The high urinary cysteine concentration in our study cohort is consistent with the data reported in plasma of obese children [49] and adults [50] with NAFLD.

Finally, both N-methyl nicotinate and hydroquinone (HQ) urinary levels tended to be associated with a possible beneficial effect against liver steatosis, already signaled in adult NAFLD [51], in keeping with a cytoprotective role [52].

4.3. Study Limitations

Our study has a number of avoidable and unavoidable limitations. One is that liver involvement was not based on histology but only on the presence of US fatty liver and hypertransaminasemia. Ultrasound, at least in pediatrics, is easier, less expensive, non-invasive, quicker, and the only ethical option in normal weight subjects vs. liver biopsy which however remains clearly the gold standard diagnostic test [50].

In our study it emerged that transaminases values progressively increased from normal weight to obese subjects without and with US fatty liver, respectively. However, we did not consider sufficient to label as being affected by obesity related liver damage based on transaminase values only without concurrent US bright liver. In fact, hypertransaminasemia in obese population has been reported to be part of the signature of liver metabolic perturbations at the amino acid and Krebs cycle levels rather than the result of hepatocyte lysis alone [53]. Although the concordance of biochemical and US parameters cannot completely replace biopsy, in our opinion it was at least more likely to appropriately characterize each patients’ cohort.

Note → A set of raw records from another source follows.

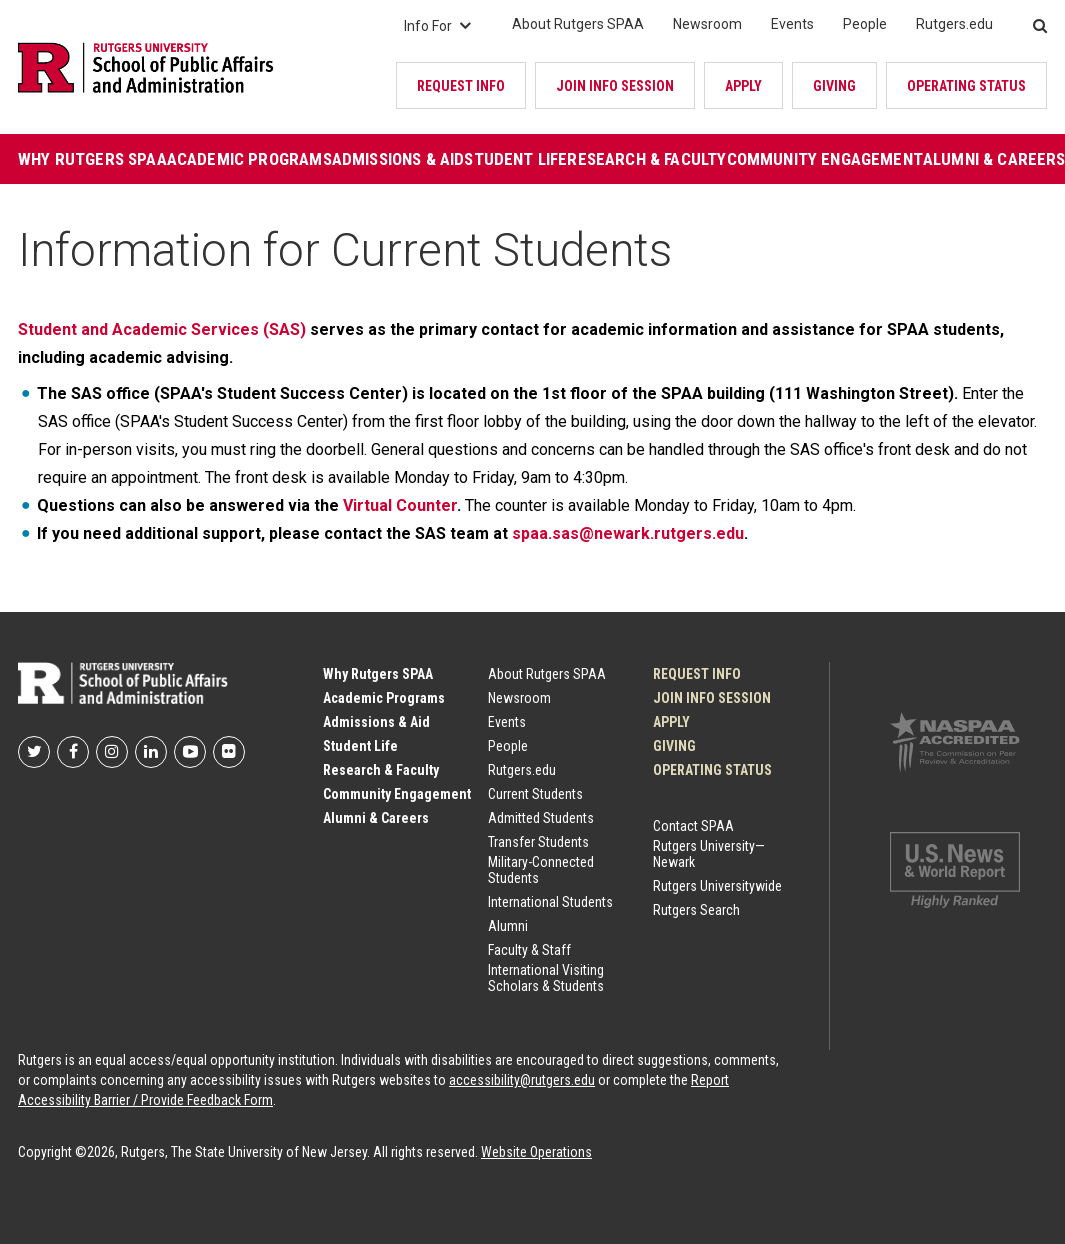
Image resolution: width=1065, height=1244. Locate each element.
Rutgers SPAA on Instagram (112, 752)
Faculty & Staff (529, 950)
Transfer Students (538, 842)
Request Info (461, 86)
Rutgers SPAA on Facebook (73, 752)
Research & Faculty (646, 159)
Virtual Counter (400, 505)
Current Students (535, 794)
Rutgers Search (696, 910)
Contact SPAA (693, 826)
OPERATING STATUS (966, 86)
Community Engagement (825, 159)
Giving (834, 86)
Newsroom (707, 24)
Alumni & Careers (376, 818)
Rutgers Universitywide (717, 886)
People (865, 24)
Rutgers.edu (954, 24)
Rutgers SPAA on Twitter (34, 752)
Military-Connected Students (541, 870)
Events (792, 24)
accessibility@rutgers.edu (522, 1080)
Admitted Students (541, 818)
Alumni (508, 926)
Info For (437, 26)
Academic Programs (249, 159)
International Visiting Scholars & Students (546, 978)
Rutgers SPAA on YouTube (190, 752)
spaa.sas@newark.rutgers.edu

Another limitation is that, given the pilot nature of the study, we were unable to exclude also the effects of physical exercise, gender and age. However, the variability of our children age was reassuringly low and mean age was comparable in all groups. Finally, although our metabolite platform enabled us to acquire profiles in a manner less biased than targeted methods, it did not enable the inclusion/identification of some highly specific analytes or an absolute quantification. However, our definite results in general indicate that a supervised model such as PLS-DA can overcome these confounders and allow a precise allocation of studied populations.

5. Conclusions

In summary, our pilot study has identified a complex network of urinary molecules that appear to be correlated with clinical phenotype, setting apart normal weight and obese children, and distinguishing between those with and without liver involvement, based also on the characterization of their GLA function. Individual or grouped metabolites interact with anthropometrics and variously aggregated GLA parameters.

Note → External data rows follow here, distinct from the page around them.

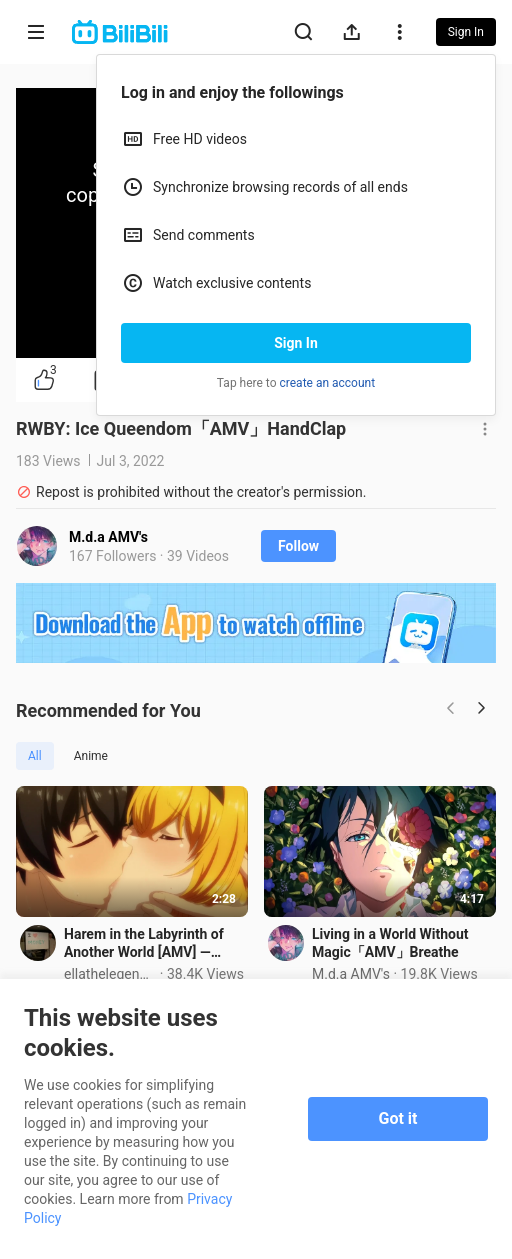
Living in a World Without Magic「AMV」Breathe (390, 943)
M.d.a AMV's (108, 537)
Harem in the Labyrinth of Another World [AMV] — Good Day (144, 943)
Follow (298, 546)
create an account (328, 383)
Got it (398, 1118)
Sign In (296, 343)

Large functional and prospective studies, including clinical trials, are needed now to verify our preliminary results. Such studies will contribute to shed further insights into these metabolite profiles, and determine whether some of them are biomarkers or actual mediators of metabolic disease, and whether they can serve also as indicators of diet adherence [54]. A better understanding of the role of these biomarkers in obesity and obesity-related NAFLD pathogenesis might finally lead to novel targets for therapeutic/preventive intervention.